For Branson, that meant creating “spirits” that didn’t necessarily mimic gin, tequila or another traditional alcohol, but instead using herbs, spices, citrus and even peas from his family farm to create distinct flavor profiles. Bartenders like Wiznitzer add Seedlip to a variety of mixers to create unique zero-proof cocktails. In fact, says Wiznitzer, “Quite often, no one knows the difference.”
Zero-proof brands such as Seedlip, Ceder’s, Herbie, Whissen, and Strykk are aiming to disrupt the way we view traditional liquor-focused cocktails.
Indeed, Joanna Carpenter, a self-described “semi-sober” bar director at Town Stagesin Manhattan, says that flavor, not alcohol content, is the true driver behind a great cocktail.
“When you get down to it,” she says, “we’re selling a toxin. If there’s a way to celebrate a flavor and a beautiful experience without always relying on alcohol, then we should be doing it.”
Curious Elixirs, a line of bottled zero-proof cocktails, was dreamt up by former bar owner John Wiseman after a night when he says he consumed some 20 alcoholic drinks — and suffered no ill effects the next day. “I was trying to chase the dragon,” he says, “and that’s when I realized it was a problem.” Coming up with non-alcoholic options to some of his favorite cocktails, such as a classic Negroni or a spicy cross between a Dark ‘n Stormy and a margarita, Wiseman set out to craft alternatives that were less sweet, low-calorie and easy drinking.
“I still like a cocktail,” Wiseman says, “but if I’m hanging out with friends for four or five hours and have a couple of traditional cocktails, what am I drinking in between? Customers who don’t want alcohol should be able to have something special, too.”
The reasons why people choose not to drink alcohol are varied, says Ezra Star, general manager of Boston cocktail bar Drink, such as health, religion or allergies. But several studies, including one funded by Mocktails, a U.K.-based bottled zero-proof cocktail company that Star works with, also found that one compelling reason for the younger generation to abstain was social media.
“Young people don’t want to look ridiculous,” Star says. “They want to participate, but they are also very conscious of how they look.”

Provided records:
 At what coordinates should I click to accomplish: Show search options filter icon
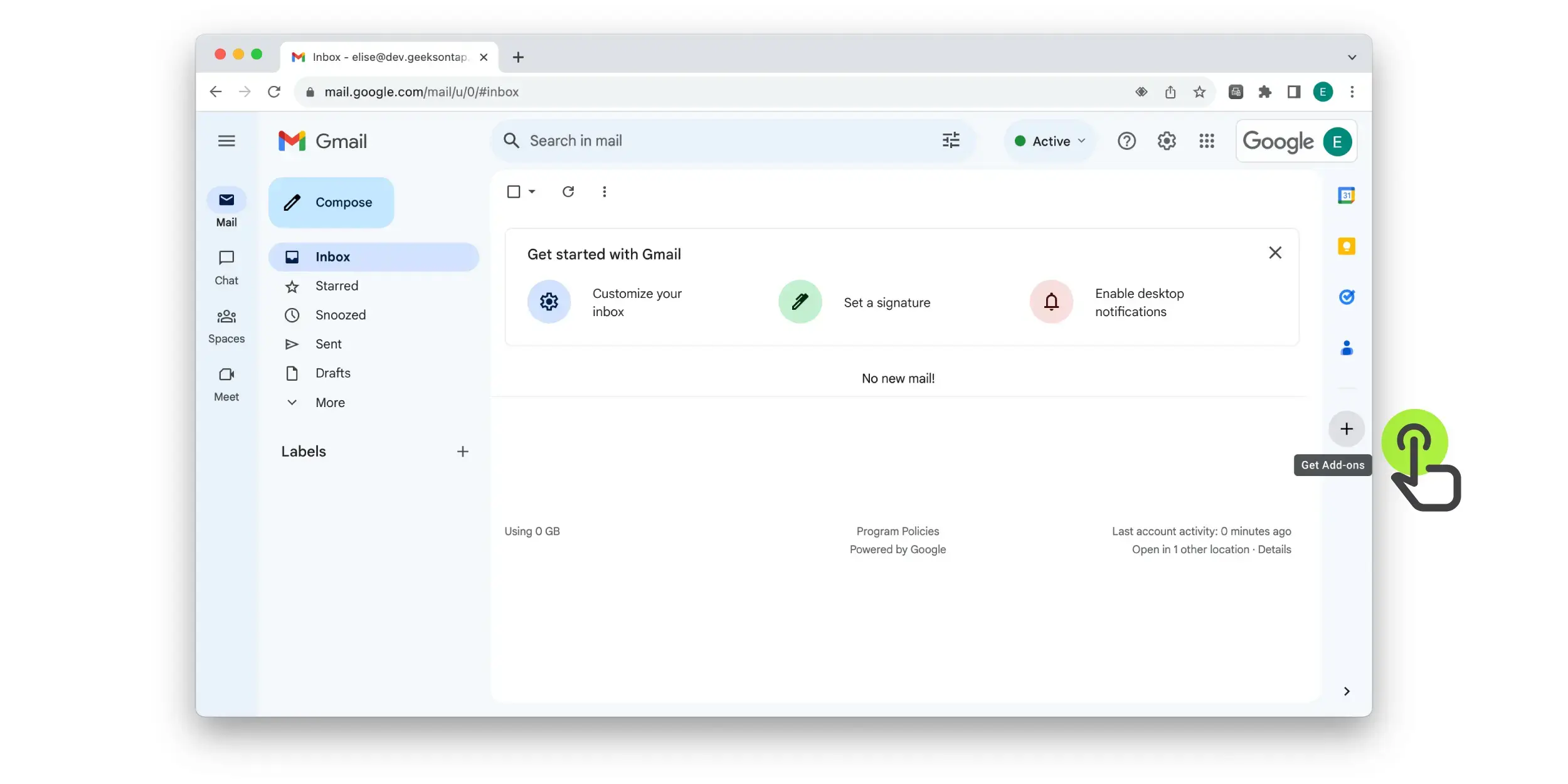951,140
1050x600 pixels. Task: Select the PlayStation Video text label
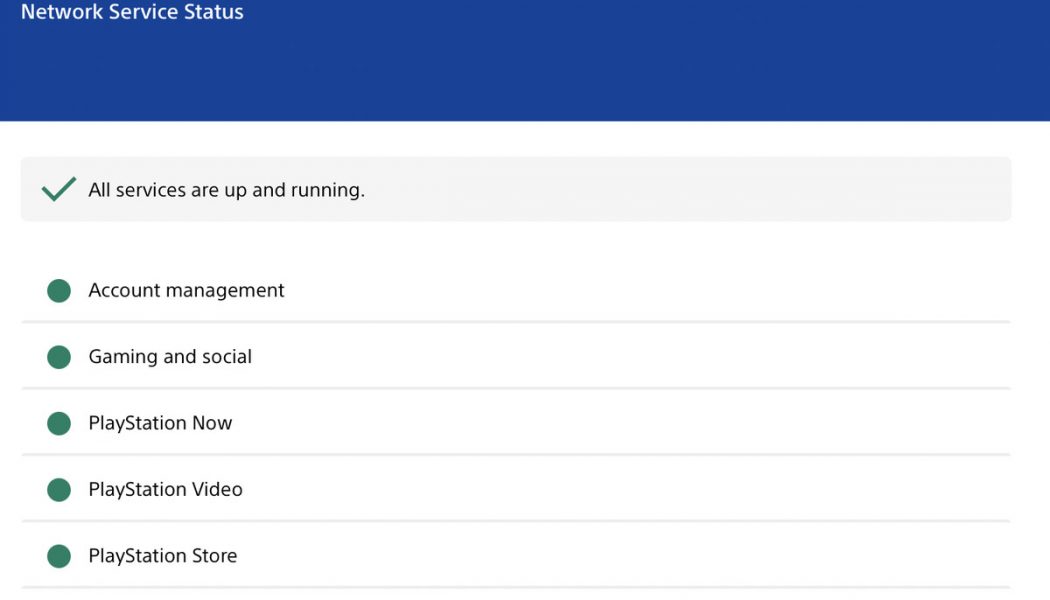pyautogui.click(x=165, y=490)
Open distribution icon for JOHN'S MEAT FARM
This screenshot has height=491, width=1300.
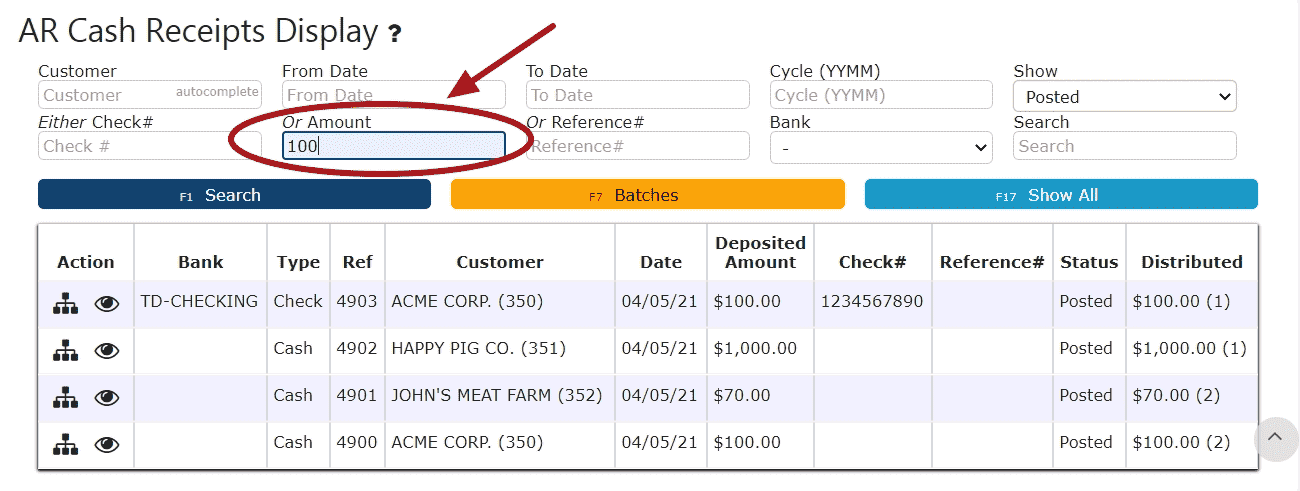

The problem:
Continue the article on zero-proof cocktails from its last sentence.

Reply:
Not wanting to be blackout drunk is always a good goal, but choosing not to drink when out with friends can sometimes be viewed as social suicide.
“I personally have gotten bullied for being out with large groups and not drinking,” says bartender Carpenter. “It’s important for people to be able to go out to a bar and not feel shamed or judged. You just want someone to be nice to you and give you a sense of belonging.”
That’s where a well-crafted zero-proof cocktail comes in — and it might cost close to the same as the alcohol-fueled items on the same menu, because of the labor and the pricier ingredients being used, whether it’s exotic fruits or products like Seedlip, which retails for about the same price as many traditional liquor brands.
“I love to cook,” says Carpenter, “so I’m making shrubs and bitters and garnishes. There’s a lot of labor that goes into those. I use Seedlip for a non-alcoholic Gibson martini with a house-made pickle brine — it’s truly a craft cocktail. It just doesn’t happen to have alcohol in it.”
In developing recipes for the Mocktails brand, Star focused on building complex flavors that could provide the same experience of traditional favorites, including a sangria made with a blend of grapes sourced from Italy, France and Spain. Bitter orange and juniper lend some traditional flavor to many of the recipes, while ingredients like carthamus flower and black carrot can add more earthy, vegetal notes, keeping the recipe from skewing too sweet.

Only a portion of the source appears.